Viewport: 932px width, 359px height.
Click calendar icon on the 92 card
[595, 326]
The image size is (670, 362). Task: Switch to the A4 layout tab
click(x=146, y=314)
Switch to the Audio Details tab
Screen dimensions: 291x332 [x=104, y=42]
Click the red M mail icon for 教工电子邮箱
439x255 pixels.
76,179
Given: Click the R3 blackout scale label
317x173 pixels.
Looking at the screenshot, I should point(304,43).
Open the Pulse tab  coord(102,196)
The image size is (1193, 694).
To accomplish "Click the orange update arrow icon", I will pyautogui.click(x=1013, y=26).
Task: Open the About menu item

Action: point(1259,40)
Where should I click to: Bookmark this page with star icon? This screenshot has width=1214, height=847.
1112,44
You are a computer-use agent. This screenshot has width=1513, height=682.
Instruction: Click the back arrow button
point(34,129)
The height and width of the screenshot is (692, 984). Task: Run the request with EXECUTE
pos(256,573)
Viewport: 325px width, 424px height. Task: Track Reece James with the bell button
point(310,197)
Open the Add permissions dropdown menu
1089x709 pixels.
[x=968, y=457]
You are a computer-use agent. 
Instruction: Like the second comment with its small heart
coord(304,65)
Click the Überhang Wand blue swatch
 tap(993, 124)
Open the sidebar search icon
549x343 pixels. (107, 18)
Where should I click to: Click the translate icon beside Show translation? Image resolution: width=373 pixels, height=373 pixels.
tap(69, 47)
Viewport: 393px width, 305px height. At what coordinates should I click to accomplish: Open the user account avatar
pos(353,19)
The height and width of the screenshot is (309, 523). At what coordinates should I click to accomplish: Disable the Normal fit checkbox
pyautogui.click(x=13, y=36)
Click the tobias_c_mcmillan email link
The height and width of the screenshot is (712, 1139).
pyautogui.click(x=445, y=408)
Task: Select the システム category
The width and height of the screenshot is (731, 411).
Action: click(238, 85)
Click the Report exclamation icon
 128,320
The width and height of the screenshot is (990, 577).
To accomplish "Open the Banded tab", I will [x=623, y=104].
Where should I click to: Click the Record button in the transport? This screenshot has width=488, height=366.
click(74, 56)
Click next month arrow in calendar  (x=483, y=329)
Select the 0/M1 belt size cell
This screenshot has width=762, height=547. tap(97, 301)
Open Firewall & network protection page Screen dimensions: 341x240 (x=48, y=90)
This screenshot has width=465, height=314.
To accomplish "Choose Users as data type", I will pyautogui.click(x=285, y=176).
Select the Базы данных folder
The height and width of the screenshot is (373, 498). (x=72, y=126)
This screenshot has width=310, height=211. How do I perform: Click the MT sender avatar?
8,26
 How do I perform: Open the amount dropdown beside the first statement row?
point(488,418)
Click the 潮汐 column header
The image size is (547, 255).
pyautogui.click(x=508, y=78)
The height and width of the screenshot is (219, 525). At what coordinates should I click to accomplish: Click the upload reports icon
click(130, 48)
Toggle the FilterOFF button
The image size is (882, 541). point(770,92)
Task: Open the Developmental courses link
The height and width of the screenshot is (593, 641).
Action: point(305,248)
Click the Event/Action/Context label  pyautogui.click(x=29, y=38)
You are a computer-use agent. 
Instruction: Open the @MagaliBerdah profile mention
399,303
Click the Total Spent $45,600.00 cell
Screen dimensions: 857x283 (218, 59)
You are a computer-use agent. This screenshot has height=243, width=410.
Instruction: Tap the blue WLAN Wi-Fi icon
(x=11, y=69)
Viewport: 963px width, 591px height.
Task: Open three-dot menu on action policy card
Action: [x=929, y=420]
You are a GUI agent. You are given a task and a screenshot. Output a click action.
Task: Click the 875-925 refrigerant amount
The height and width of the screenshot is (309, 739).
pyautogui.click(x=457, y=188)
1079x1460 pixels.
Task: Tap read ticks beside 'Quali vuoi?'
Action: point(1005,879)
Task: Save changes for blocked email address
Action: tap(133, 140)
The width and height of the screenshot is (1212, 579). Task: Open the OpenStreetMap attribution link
○ ○ ○ ○
Return all lines in the data that include the word "computer".

Response to this exercise:
You are a computer-use agent. This screenshot has width=1513, height=682.
You are a computer-use agent. 
You are a computer-use agent. 
You are a computer-use agent. This screenshot has height=243, width=410.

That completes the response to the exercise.